The borders that you’ll see featured in their finished projects will cover a wide range of boundary studies—literal and conceptual. I’m now working in a school that trains a lot of architects, so I’ve been thinking about the aspiration of “universal design” and the tricky accessibility hurdles that cities come up against in urban planning. It’s taken some serious criticism, for instance, to get Moscow to start tackling its accessibility problem. And the League of Historical Accessible Cities has been commissioning designers to come up with creative design solutions that both meet the needs of atypical visitors and maintain the historical integrity of cultural sites.

Action to support disabled=

[from an action to support disability rights in Moscow: hegtor on flickr]

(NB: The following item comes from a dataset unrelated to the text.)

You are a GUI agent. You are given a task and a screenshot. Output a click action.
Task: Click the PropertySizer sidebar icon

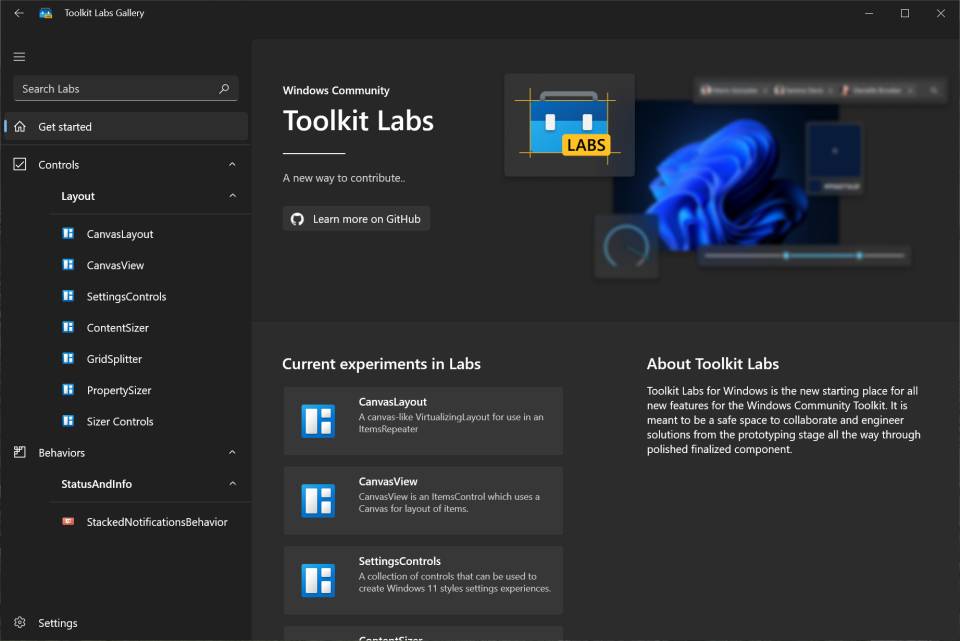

Curitiba, Brazil is interesting because it’s become a celebrated accessible city, but that’s mostly because it transcended discussions of ramps, and elevators, and door width—in short, all the code that seems to be treated like an onerous set of constraints to architects and designers. When access for all users, not just transport, became a design problem, a different conversation emerged.

Curitiba is one of those cities whose population exploded in the latter half the twentieth century. It went from 300,000 in 1950 to 2.1 million in 1990, and another million are expected by 2020. At a crucial juncture in Curitiba’s development, in 1971, a young architect named Jaime Lerner was appointed mayor (by dictatorship, at that time), and he quickly went about making controversial, incremental changes in Curitiba that have altered its socio-economic landscape entirely.

He’s known for returning a central shopping street to its pedestrian origins in a single weekend, despite massive protests from the merchants there. The Rua das Flores was an immediate and lasting success.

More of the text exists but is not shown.